» YOUR GOAL:
Find the word "pixel" in the data. Return every line where it appears.

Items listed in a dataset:

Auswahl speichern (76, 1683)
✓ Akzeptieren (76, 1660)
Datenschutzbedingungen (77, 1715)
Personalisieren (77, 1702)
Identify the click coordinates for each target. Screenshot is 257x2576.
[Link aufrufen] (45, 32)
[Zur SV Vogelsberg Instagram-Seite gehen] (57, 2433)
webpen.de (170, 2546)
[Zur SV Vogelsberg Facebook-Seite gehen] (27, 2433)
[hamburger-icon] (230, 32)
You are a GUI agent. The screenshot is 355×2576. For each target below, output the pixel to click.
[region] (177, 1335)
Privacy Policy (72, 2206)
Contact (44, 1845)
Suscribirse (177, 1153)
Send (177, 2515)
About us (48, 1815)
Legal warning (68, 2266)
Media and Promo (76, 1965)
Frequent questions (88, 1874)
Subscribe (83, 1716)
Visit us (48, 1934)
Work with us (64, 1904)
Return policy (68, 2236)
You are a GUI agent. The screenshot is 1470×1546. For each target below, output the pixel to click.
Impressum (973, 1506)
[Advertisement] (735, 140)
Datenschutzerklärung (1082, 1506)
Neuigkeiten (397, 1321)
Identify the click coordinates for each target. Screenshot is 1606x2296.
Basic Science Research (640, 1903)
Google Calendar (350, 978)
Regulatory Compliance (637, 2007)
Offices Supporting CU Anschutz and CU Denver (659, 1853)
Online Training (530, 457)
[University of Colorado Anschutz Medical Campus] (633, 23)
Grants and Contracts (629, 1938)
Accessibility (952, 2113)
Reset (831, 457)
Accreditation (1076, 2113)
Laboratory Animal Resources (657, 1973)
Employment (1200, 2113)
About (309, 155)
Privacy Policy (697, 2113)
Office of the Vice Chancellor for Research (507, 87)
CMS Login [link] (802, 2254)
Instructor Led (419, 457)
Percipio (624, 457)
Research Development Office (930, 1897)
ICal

» SOLUTION FOR THIS PROBLEM:
You are a GUI agent. The screenshot is 355×2576. For each target below, output the pixel to click.
You are a GUI agent. The screenshot is 1470×1546. For each target below, output the pixel to click.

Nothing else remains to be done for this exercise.